#### [Working data]

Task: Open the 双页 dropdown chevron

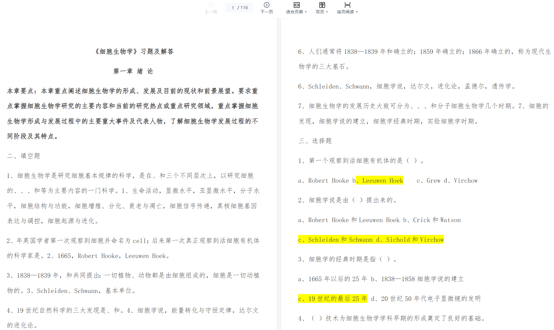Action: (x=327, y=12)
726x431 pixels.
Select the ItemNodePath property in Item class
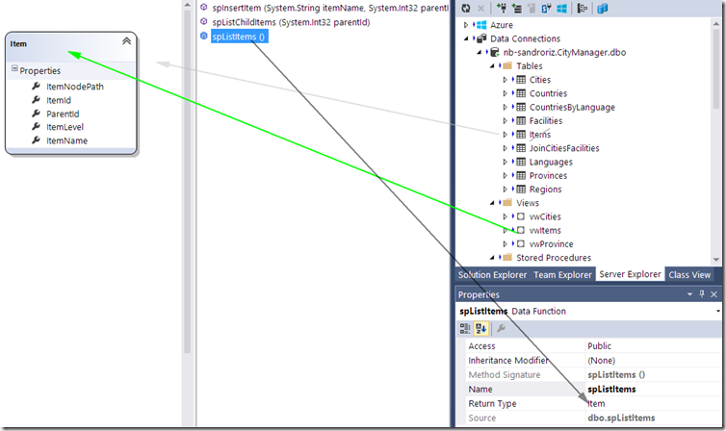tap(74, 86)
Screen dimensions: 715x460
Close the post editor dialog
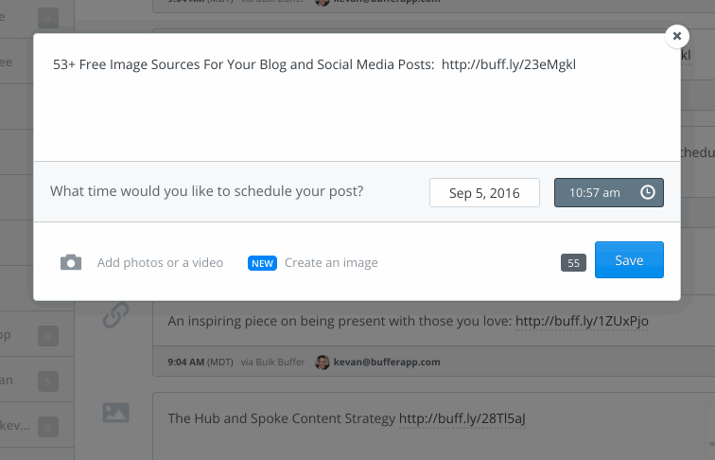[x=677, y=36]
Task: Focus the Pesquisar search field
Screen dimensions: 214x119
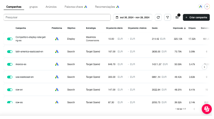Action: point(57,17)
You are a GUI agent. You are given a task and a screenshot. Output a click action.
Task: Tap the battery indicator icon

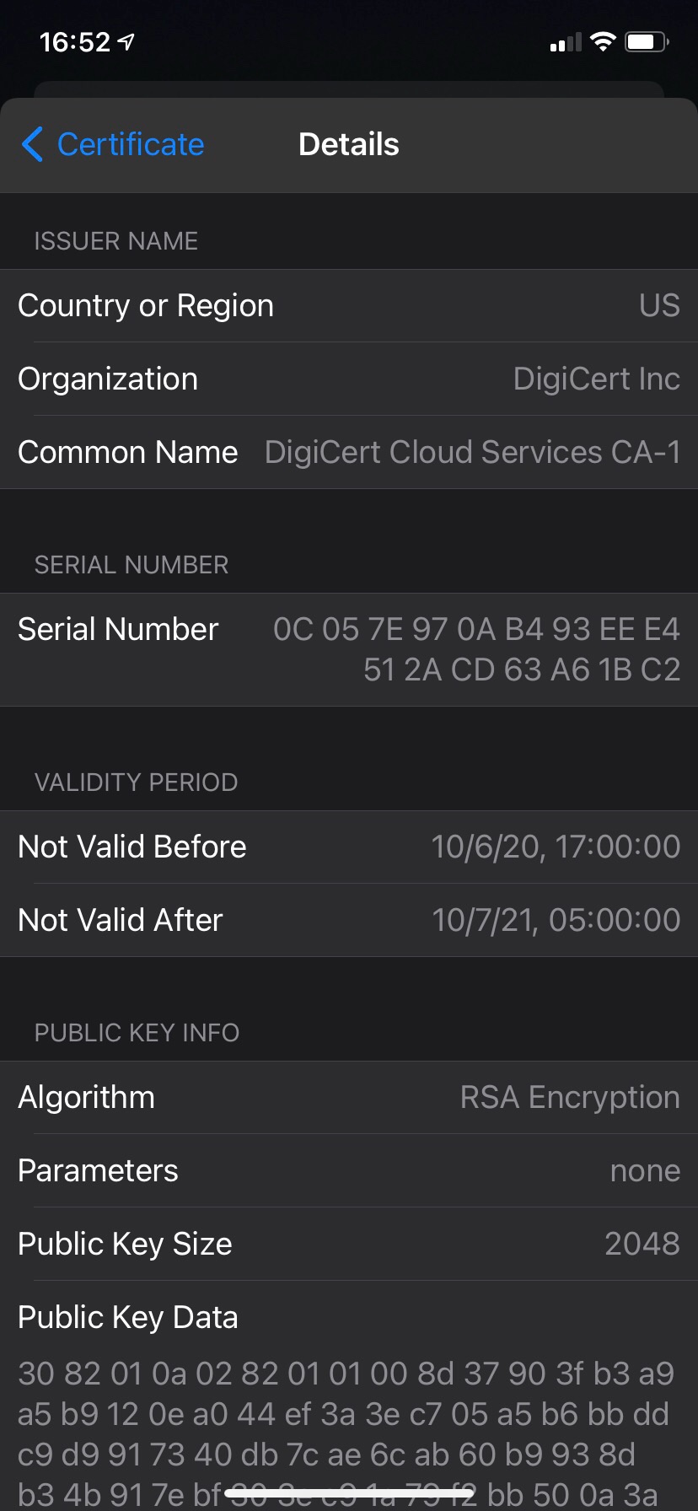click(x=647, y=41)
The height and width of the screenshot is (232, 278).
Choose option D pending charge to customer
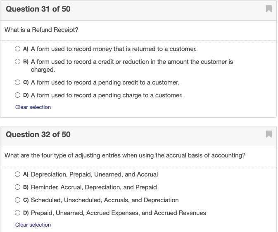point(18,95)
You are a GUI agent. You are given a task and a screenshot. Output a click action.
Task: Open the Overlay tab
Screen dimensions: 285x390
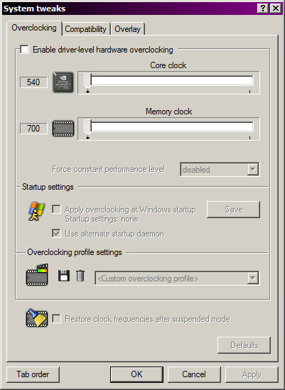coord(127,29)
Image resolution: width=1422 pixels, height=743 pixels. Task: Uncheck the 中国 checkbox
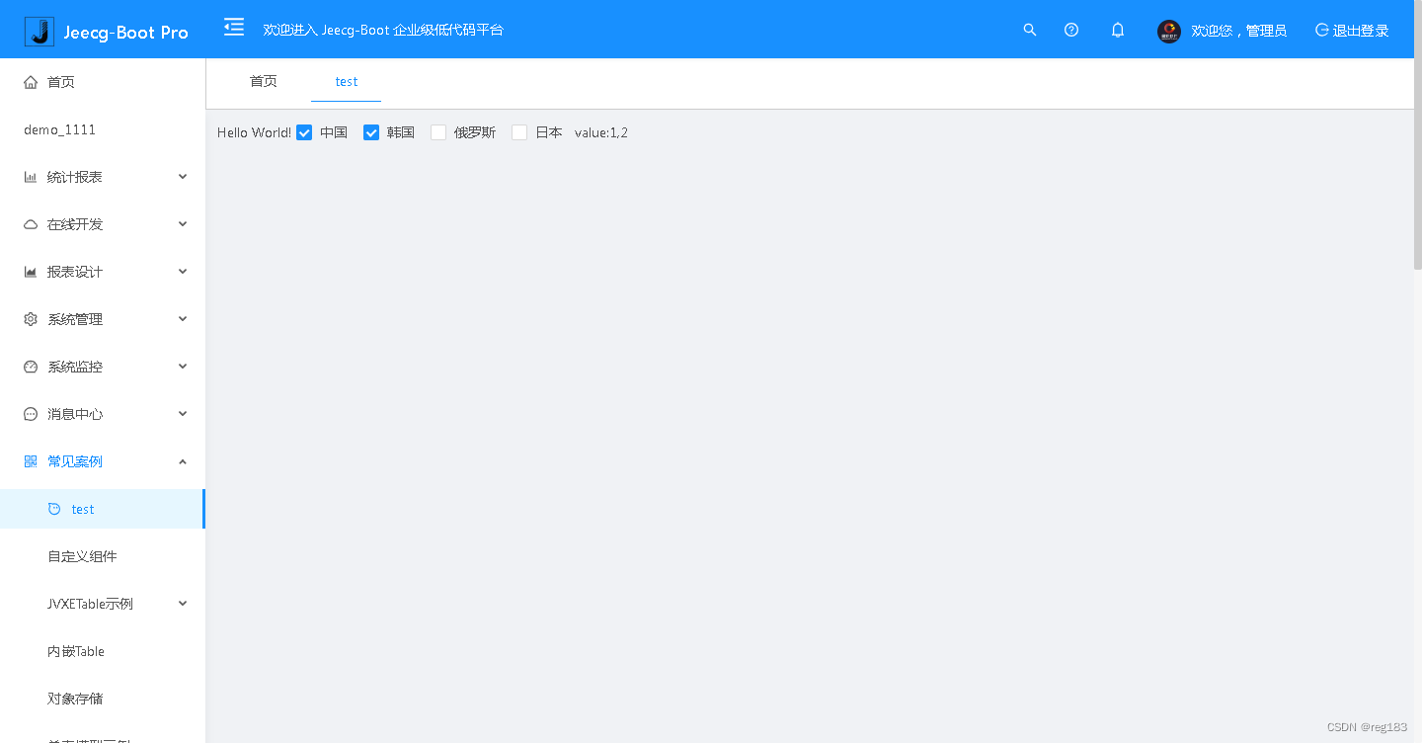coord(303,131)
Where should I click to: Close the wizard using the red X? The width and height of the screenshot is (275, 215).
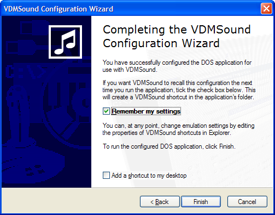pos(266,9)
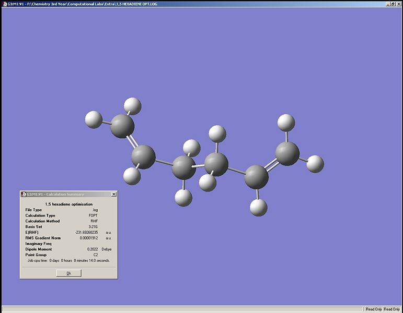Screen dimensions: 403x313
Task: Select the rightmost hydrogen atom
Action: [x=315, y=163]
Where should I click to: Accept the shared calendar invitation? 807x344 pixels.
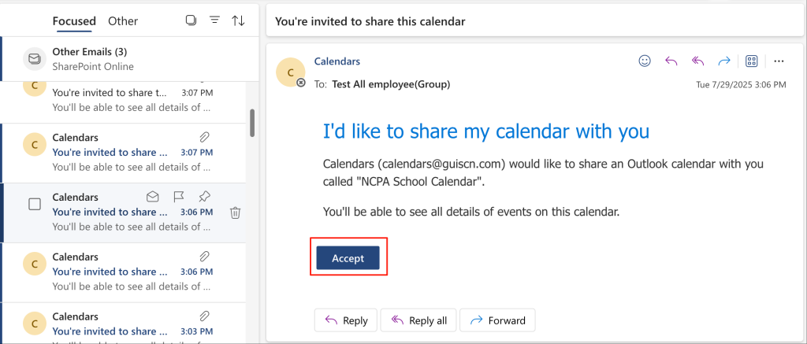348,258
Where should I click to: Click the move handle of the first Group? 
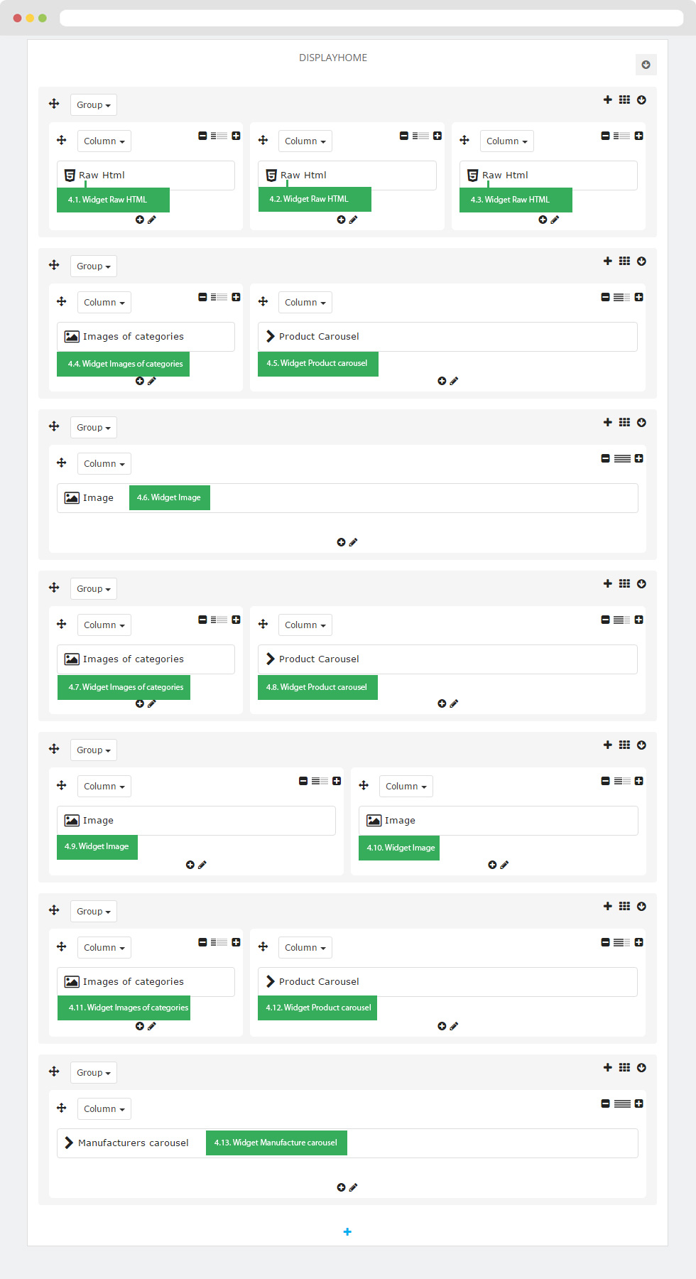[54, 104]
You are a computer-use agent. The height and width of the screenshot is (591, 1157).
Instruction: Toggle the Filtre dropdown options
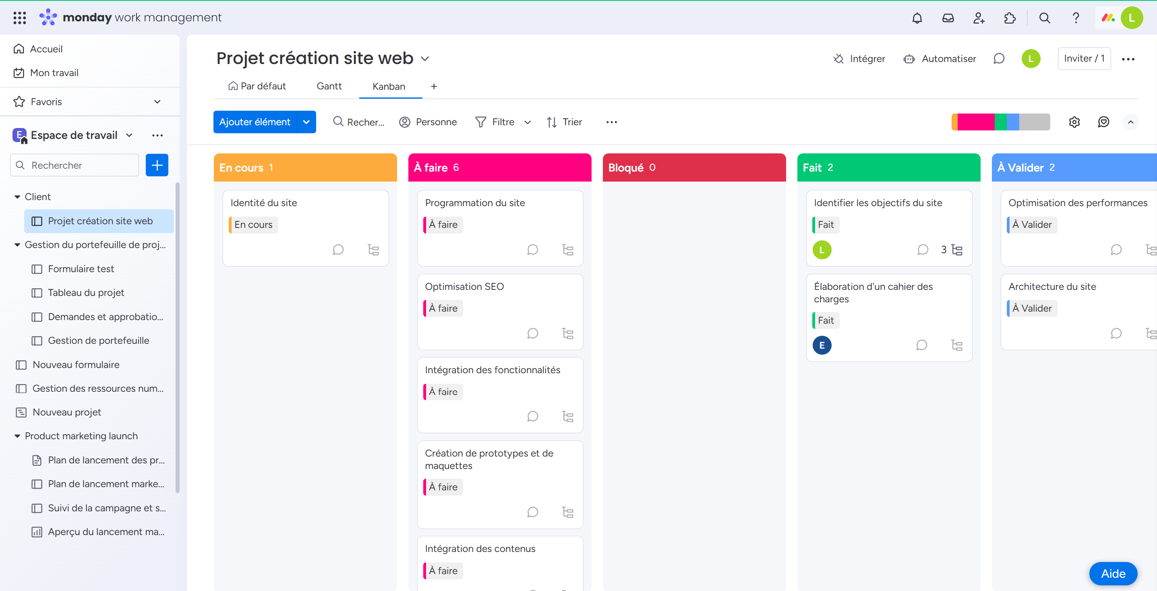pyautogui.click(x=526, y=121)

#### [Exercise description]
Word for word, restate the lines from the line with "The height and width of the screenshot is (232, 278)." through the last line of the entries, and nothing beyond them. Omit pictures.

#### [Written response]
The height and width of the screenshot is (232, 278).
Choose option D pending charge to customer
point(18,95)
You are a GUI agent. You are given a task and a screenshot. Output a click action.
Task: Open the Overlay tab
Screen dimensions: 285x390
coord(127,29)
Image resolution: width=1422 pixels, height=743 pixels. Task: Uncheck the 中国 checkbox
coord(303,131)
Where should I click to: Close the wizard using the red X? The width and height of the screenshot is (275, 215).
pos(266,9)
Screen dimensions: 403x313
Task: Select the rightmost hydrogen atom
Action: [x=315, y=163]
Where should I click to: Accept the shared calendar invitation? 807x344 pixels.
348,258
Where should I click to: Click the move handle of the first Group? 
[54, 104]
You are a computer-use agent. The height and width of the screenshot is (591, 1157).
Instruction: Toggle the Filtre dropdown options
pyautogui.click(x=526, y=121)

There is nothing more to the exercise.